Since we resided in Arizona and she was originally from Brazil, she never wore them. Even after joining the Nelson campaign, she stuck with perfectly shaved, smoothed and lotion enhanced bare legs, or pant suits for events. But tonight, beneath her simple black shift, she wore coffee-toned pantyhose—a deep, shimmering brown that caught the light with an unnerving perfection.
“I Just thought it best to have a united front for our big night,” she purred. “It’s one things for me to clash with the other women at small fundraisers and scattered rallies, but for the national convention? Nelson’s coronation as the nominee and you her VP, we need to start playing and looking like a singular force.
“I guess,” I conceded as Lidia crossed the room with a slinky grace I hadn't seen in years. She came right up to me, pressing her body against mine, sliding her hands around my neck. The hosiery-clad calves brushed against my trouser leg.
“You look tense, Adrian,” she murmured, her voice husky. "Running mate stress?"
“A bit,” I admitted, setting the glass down. The feel of her against me was different—so smooth, almost frictionless. And those legs, encased in the seamless coffee tone hose, seemed to radiate a faint, pleasant warmth.
She led me toward the bedroom, her hands already working on the buttons of my shirt. I was tired, vulnerable, sinking willingly into the promise of release. We reached the bed, and she shifted, hovering over me.
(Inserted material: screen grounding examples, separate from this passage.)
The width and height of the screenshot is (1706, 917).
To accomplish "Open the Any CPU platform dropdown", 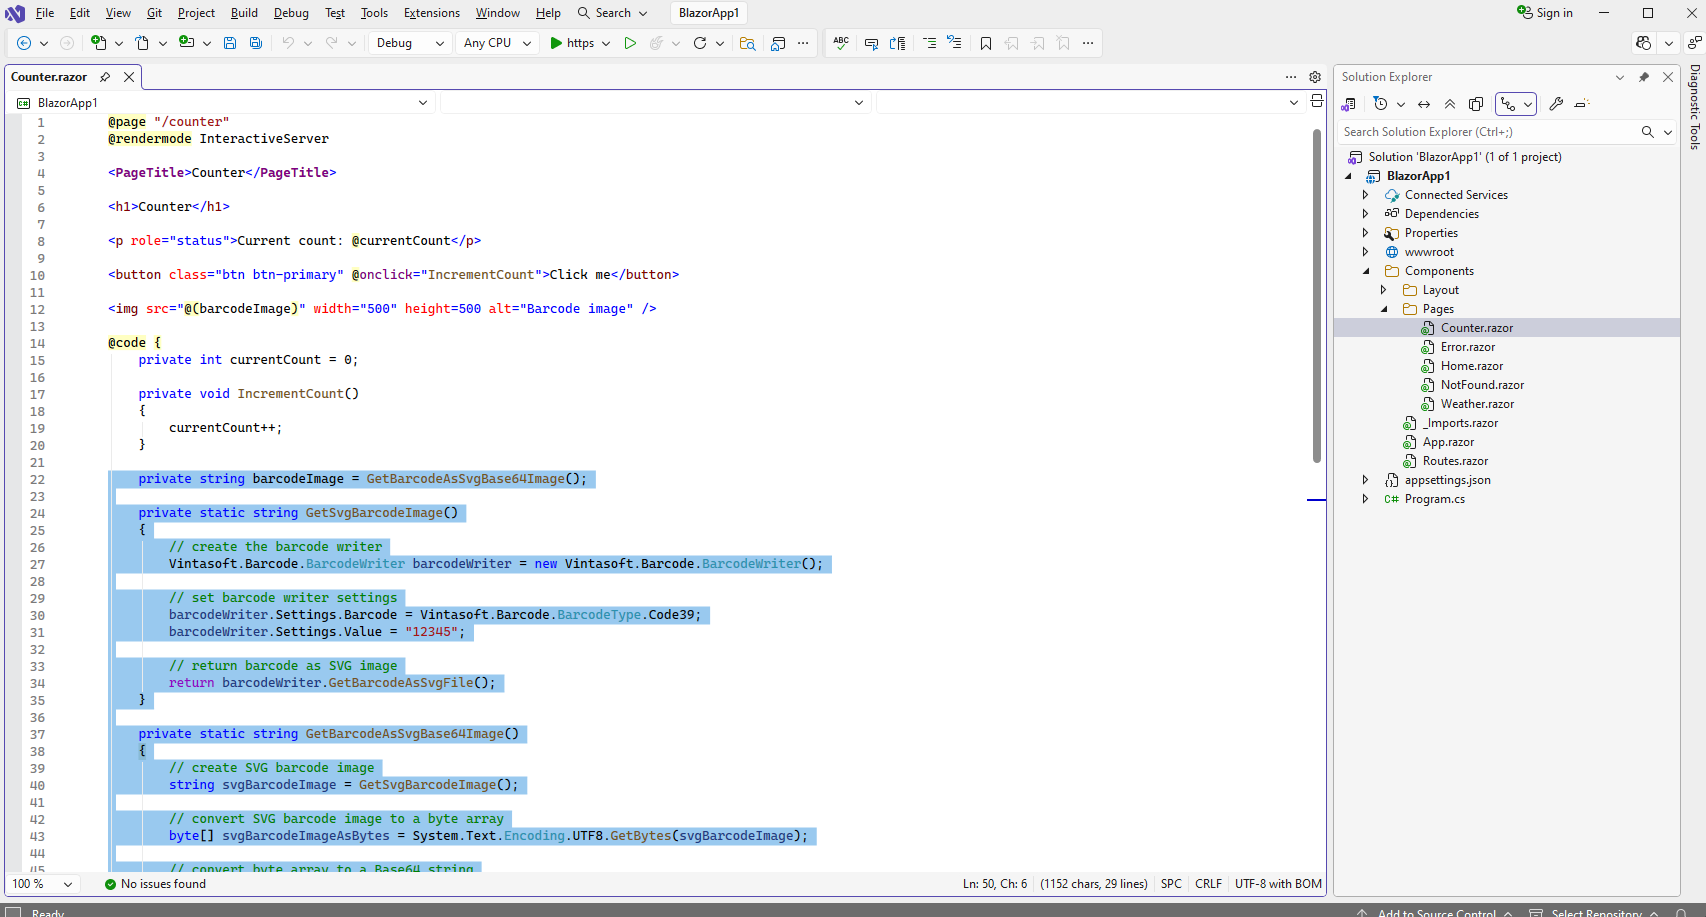I will [x=497, y=43].
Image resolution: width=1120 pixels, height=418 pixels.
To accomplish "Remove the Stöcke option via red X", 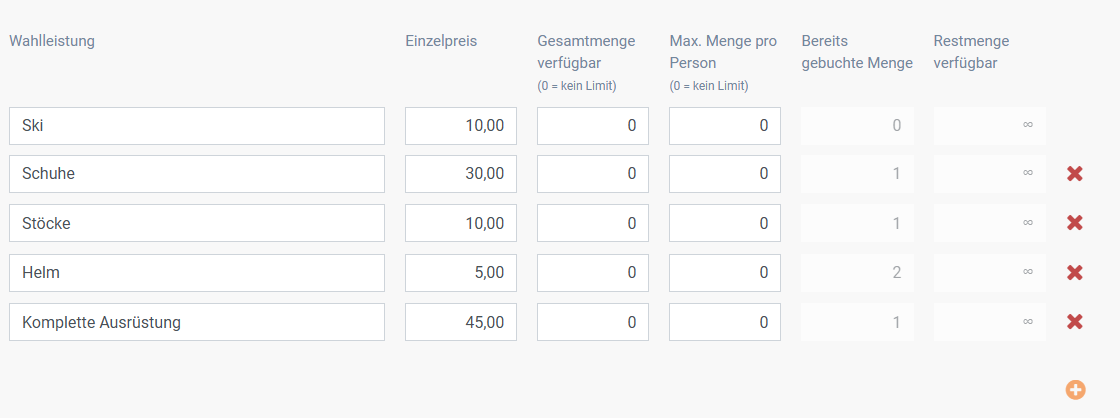I will (x=1074, y=223).
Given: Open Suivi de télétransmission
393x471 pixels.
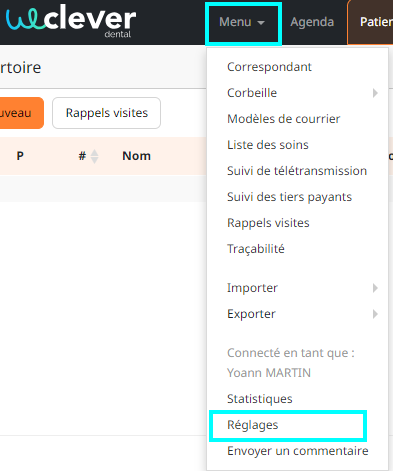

Her eyes locked onto mine, and the unnervingly perfect serenity I had seen on Rachel Nelson’s face was now reflected in Lidia’s.
“We are so proud of you, Adrian,” she whispered, and just as the words left her mouth, the bedroom door opened. Rachel Nelson stood there, flanked by two equally serene female security aides, all three clad in their flawless hose. Rachel’s ivory material seemed to have faint, glowing pink lines appear on it, much like a electric circuit. The lines grew in intensity with each passing moment. It was then that I noticed the same lines appear on Lidia and the other women’s hose as well.
I tried to sit up, confusion giving way to alarm. “Rachel? What the hell is this?” Lidia leaned down, her lips brushing my ear. “Peace, love, and pleasure, Adrian. It’s what you promised.”
Before I could react, Nelson stepped forward. The air in the room suddenly grew thicker, charged with an invisible energy that hummed against my skin. The synthetic sheen of the nylon surrounding me intensified, becoming almost hypnotic.
Lidia stepped aside and Rachel took her place. Her hands moved down my chest, and then, with careful calculated precision, sle pulled down my slacks and boxers, revealing my throbbing, engorged manhood. I let out a moan as Rachel, her ivory hose still emblazoned with pink glowing lines, lowered herself on to my shaft. My wife watched on with a unsettling, approving smile as she and the other women pleased one another.
The sensation of Rachel’s hosed infused sex was like nothing I’d ever felt before, a pleasure so intense that to try to describe it would do it an injustice.
“Oh god!” Is all I could muster between lustful cries of pleasure as Rachel rocked back and forth, my pulsating cock driving deeper and deeper into her depths.
“You want this,” she cried out, “ say you want this Adrian!”
“Yes! Yes!” I screamed as Rachel’s juices spread across my lower half like molten liquid, taking the form of pantyhose, then shifting, changing until it fit my form, even my hard cock, perfectly. Then, the liquid like texture settled and faded into ivory hose identical to Rachel’s.
“You may still have your wife,” Rachel said as she rose off of me, “but you belong to me now.”
The weight of human worry lifted. The world, viewed through the lens of nylon, was perfect. I was complete, a host, a part of a larger cause that superseded anything I had ever done before.
I looked at Rachel Nelson, and my heart swelled with immense, unquestioning devotion. She wasn't an alien tool; she was the architect of salvation.
“Ready, Adrian?” she asked, her smile genuine now, no longer strained by the need for human simulation.
“More than ready,” I replied, the new voice in my mind echoing the perfect serenity in hers. With that we all dressed and headed out for the convention where the future of our world would be shaped and molded by nylon.